Partnership between the College of Business and Sogeti helps shape young professionals
Since 2000, the Ohio University College of Business has provided training to more than 2,800 young executives through the Sogeti Netherlands Young Professional Development Program. Sogeti is a multinational information technology consulting firm based in the Netherlands that provides professional technology services and software testing to a variety of companies.
Sogeti hires young professionals in the Netherlands from different backgrounds and specialties. Shortly after being hired, the young professionals visit Athens for a three-week-long intensive training program with Ohio University College of Business faculty, who help shape them into skilled consultants or representatives for their clients.
“There are a lot of things that we cover here in Athens in three weeks, and that is basically part of their training program,” said Marco Habermann, director of the Sogeti program. “For them, it’s a way to train their new hires in a safer environment, to run them through different scenarios, and teach them essential skills and concepts to succeed. We have people who are chiropractors or dance majors, and we try to make consultants out of them as quickly as we possibly can.”
The training program helps the Sogeti young professionals develop a wide range of skills and gain knowledge in various aspects, including basic business analysis, business pitches, business financials, creativity workshops, presentation formats, storytelling in business, team dynamics, and the ability to work in high-performance teams. During this time, trainees also learn about themselves, their personalities, how they react under pressure, and how they work with other people.
The young professionals go through a business simulator, where they often experience failure and learn from it, rather than solely being lectured. Faculty members play the role of clients, who can be easy-going or complicated, exposing the young professionals to possible real-life interactions with clients and giving them the opportunity to react.
“This program is cross-disciplinary. It’s one of the few programs we have at OHIO that deals with every aspect of business,” said Habermann. “I’ve done academia, consulting, and a lot of other things, and I’ve never seen a program so unique in its approach. It’s so customized and flexible in how we’re basically addressing the company’s needs, as well as the young professionals’ needs. It’s life-altering for some of them to see and experience these things firsthand.”
Sogeti also sends over their senior managers, called coaches, who mentor and educate the young professionals about the company throughout their training with the College of Business. They help assess the young professionals, figure out how they should challenge them, and decide what they need help with. Sogeti also started sending some of their clients over during last year’s programs, so they could see how the young professionals work on real-life projects.

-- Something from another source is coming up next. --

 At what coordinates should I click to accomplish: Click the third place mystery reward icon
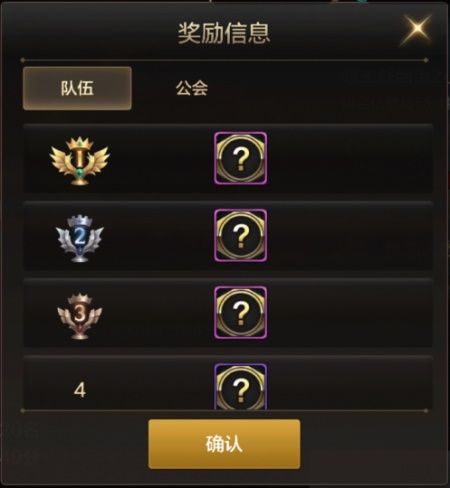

Although COVID-19 has impacted the College of Business faculty’s ability to provide in-person training to Sogeti employees, they are continuing this program virtually over Microsoft Teams. The virtual classroom sessions are about 20-30 minutes long and are typically pre-recorded. The young professionals still work and present with teams, but they can choose to present live over Microsoft Teams or record videos in a different, creative way. The faculty also provides virtual office hours and helps participants practice elevator pitches and exercises.
“The Sogeti Young Professionals Program highlights the possibility for exceptional talent development when industry leaders and higher education experts create a win-win partnership,” said Tim Reynolds, executive director of the Robert D. Walter Center for Strategic Leadership at Ohio University. “Given the global impact of COVID-19, all parties could have decided to put this program on hold. However, Marco Habermann, Mike Snavely, Jill Nice, and the wonderful Sogeti leadership team would not let a crisis define us or slow down the development of talented consultants.”